One of the most common potty training problems is potty training regression. A lot of the time, children will be very excited about the idea of becoming a Big Kid and achieving something as big as going on the potty. However, it’s common for kids to get frustrated when they have accidents, making it easy for them to feel like they’re never going to master potty training.
It’s important that your child knows that there are no negative consequences if they have an accident, and it’s nothing to be sad about. Perseverance is key, and having a support system in place (for both of you), is the best way for your child to regain the confidence to start potty training again.
Although there isn’t a correct time for a child to show signs of being ready, the average potty training age is 18 months – 3 years old, though every child is different.
If you’re worried that your child is getting older and still isn’t dry, it’s worth sitting down and talking to them about the importance of becoming a Big Kid and using the toilet. Ultimately, once they start interacting with other children, they will want to be dry for their own sake just as much as you do. Their apprehension may not be out of laziness or rebellion, they could lack the confidence to go on the potty. Sit down with your child and talk about their feelings towards the potty.
Your child may even be ready to start trying but the signs that they are aren’t always immediately obvious. Read our article on signs that your child is ready to potty train to discover what ready means to you.
A common problem many parents experience is their toddler not communicating when they need to go. This is understandable when a little one is potty training for the first time; it is new to them.
Communication is key. Keeping a consistent conversation going to let a grown-up know when they need to go, and reminding them regularly to do so, is advised.
A familiar location is great for maintaining a routine, however, continuing a potty training routine outside of the family home can be a daunting task for a little one. They’ve just got used to their own routine at home, so being somewhere unfamiliar can often throw off their dry streak. Making somewhere a more familiar environment is recommended whilst you’re away, especially if your child has more toilet anxiety whilst away.
Learn more tips and advice on how you can continue with potty training whilst away. Huggies® Pull-Ups® is a convenient solution to potty training whilst away, with the feel of real underwear and secure protection in case any accidents occur.
Children developing a mild fear of using the toilet is extremely common – after all, it is the unknown. Try to identify what it is about using the toilet that makes them scared, a lot of the time, there is a solution.

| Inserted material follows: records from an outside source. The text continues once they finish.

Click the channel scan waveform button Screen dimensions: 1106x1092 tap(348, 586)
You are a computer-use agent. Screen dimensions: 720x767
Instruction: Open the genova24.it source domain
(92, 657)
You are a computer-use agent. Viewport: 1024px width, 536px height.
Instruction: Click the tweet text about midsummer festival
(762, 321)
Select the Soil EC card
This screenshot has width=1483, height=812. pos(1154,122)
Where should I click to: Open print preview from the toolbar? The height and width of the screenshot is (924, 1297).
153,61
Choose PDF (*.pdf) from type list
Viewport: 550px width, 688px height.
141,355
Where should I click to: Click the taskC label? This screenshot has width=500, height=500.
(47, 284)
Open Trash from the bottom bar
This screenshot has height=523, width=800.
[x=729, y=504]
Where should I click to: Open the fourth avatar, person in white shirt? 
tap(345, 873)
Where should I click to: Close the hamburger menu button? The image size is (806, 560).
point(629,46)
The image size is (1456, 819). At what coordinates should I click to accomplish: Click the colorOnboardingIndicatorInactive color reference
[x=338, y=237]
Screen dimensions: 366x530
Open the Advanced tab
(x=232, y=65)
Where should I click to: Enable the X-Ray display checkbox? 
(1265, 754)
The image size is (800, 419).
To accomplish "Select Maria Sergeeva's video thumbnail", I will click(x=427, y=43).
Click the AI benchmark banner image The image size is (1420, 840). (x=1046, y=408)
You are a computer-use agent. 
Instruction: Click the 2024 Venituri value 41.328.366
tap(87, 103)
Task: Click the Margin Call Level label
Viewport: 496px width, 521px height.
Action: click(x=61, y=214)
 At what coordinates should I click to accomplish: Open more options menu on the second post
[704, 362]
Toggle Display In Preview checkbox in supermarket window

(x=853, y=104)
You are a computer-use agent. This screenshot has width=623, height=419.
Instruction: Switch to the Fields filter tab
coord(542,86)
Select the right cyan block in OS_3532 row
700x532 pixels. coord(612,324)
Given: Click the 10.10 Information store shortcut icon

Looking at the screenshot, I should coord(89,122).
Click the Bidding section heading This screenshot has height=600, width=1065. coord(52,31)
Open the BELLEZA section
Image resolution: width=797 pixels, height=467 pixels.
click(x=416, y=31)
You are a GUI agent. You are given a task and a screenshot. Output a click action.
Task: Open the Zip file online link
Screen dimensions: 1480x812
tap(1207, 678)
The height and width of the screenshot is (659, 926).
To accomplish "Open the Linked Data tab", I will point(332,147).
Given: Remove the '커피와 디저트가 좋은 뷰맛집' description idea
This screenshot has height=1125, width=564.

If it is a comfort issue, getting a step for their feet to rest on is another great way to help your child feel more comfortable and safe on the toilet.
In some cases, children experience ‘poo phobia’. This is when the poo goes straight into the potty instead of resting in their nappy. Due to the weight they feel in their nappy becoming a familiar feeling for them, suddenly when poo goes straight into the potty, the feeling of the weight leaving can feel unfamiliar, disconcerting or even scary. Read more solutions here.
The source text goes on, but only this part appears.